(Beginning of Available records)

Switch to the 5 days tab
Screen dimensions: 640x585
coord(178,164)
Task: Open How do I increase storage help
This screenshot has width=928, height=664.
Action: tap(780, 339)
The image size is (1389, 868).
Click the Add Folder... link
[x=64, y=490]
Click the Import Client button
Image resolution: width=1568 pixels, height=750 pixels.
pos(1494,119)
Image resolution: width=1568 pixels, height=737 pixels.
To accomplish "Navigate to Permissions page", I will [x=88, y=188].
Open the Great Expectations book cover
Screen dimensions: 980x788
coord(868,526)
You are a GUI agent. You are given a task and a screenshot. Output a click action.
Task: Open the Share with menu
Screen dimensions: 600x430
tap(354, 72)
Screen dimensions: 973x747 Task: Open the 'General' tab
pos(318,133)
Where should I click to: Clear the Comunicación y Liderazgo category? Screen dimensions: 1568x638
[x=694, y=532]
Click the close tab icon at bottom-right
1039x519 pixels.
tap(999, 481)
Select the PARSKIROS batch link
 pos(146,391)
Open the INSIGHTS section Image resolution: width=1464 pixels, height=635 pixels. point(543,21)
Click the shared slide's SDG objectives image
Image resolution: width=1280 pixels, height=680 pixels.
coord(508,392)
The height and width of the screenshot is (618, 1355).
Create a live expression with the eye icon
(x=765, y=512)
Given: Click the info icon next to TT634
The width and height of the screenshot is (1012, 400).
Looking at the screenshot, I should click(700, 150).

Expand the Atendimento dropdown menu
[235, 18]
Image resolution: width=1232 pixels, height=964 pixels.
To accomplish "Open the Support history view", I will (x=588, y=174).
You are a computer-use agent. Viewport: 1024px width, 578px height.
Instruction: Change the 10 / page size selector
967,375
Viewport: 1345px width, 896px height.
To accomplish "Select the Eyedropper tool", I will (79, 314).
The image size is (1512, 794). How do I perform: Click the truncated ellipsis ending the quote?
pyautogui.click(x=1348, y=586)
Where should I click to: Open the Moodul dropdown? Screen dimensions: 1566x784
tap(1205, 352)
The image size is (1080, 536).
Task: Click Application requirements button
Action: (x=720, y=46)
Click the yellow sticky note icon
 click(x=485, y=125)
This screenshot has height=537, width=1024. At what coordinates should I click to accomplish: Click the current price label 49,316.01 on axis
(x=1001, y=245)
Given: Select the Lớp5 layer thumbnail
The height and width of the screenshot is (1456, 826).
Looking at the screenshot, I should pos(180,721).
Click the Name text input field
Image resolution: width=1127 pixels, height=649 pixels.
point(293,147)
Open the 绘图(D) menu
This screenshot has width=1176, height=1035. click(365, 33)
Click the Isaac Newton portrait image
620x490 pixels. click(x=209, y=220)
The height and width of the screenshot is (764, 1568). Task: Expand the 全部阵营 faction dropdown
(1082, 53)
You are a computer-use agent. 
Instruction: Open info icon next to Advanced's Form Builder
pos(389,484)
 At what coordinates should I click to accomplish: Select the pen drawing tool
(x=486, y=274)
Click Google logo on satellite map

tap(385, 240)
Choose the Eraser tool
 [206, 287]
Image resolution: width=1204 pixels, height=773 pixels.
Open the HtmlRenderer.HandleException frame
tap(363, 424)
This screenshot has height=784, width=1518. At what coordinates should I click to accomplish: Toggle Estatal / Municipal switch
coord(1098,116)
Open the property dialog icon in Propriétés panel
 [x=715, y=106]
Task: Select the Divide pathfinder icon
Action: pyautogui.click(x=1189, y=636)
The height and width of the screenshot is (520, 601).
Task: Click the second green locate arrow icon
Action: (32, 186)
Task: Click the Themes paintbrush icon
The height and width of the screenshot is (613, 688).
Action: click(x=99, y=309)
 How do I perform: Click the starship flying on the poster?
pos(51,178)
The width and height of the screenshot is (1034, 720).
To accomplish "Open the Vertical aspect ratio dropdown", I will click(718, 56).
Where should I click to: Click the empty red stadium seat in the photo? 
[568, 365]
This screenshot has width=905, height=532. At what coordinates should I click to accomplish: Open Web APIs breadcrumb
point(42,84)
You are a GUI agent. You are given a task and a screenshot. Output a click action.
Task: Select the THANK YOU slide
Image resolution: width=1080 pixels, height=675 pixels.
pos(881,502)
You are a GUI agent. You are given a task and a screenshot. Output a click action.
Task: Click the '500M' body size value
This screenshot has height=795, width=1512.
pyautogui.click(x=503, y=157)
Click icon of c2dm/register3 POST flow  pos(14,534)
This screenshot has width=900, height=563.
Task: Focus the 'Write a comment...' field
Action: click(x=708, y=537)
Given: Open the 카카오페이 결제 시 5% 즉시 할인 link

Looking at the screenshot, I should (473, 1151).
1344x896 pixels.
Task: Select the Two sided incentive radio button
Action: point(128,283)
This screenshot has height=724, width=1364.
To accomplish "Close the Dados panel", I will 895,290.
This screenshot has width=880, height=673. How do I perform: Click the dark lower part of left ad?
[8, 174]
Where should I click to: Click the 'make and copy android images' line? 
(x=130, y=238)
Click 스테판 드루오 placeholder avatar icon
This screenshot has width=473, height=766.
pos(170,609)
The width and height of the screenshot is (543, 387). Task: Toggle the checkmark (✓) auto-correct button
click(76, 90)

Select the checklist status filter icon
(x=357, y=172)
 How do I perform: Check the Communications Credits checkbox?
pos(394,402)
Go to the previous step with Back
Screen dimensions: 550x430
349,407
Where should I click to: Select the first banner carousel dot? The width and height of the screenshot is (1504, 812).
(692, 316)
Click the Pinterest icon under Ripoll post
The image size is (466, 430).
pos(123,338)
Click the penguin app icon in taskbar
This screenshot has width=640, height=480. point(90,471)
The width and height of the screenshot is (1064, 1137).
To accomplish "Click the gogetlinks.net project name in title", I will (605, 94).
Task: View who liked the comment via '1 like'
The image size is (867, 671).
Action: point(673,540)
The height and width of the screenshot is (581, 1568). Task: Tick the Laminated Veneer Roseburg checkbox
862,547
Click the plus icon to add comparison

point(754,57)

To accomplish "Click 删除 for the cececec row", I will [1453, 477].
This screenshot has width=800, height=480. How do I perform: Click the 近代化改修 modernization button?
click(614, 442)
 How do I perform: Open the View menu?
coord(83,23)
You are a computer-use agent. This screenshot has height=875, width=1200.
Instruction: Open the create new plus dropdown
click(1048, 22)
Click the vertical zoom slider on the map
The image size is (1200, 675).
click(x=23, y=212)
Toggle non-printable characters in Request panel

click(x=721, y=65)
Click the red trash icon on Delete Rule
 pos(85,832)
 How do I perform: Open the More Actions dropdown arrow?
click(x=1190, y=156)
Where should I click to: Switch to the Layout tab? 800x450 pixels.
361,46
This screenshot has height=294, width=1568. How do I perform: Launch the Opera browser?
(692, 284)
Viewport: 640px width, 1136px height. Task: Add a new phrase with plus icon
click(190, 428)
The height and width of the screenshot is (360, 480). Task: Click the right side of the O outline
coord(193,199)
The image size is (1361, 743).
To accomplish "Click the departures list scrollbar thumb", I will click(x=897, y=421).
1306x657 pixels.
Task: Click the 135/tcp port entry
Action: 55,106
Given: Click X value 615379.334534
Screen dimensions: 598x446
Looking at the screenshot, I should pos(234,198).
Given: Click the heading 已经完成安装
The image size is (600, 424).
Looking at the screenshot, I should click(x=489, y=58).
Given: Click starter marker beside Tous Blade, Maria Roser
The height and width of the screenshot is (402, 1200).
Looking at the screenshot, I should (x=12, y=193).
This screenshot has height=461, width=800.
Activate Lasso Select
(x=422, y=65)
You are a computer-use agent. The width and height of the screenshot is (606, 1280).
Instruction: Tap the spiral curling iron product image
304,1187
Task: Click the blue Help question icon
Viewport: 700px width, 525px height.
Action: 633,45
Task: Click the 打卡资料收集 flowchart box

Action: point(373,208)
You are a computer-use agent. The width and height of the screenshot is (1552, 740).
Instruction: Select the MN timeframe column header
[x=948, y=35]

(End of Available records)

◆ **Exercise goal**
Lines with the word "value" in them should be copied from the preceding records.

◆ **Exercise result**
Task: Click the '500M' body size value
Given: Click X value 615379.334534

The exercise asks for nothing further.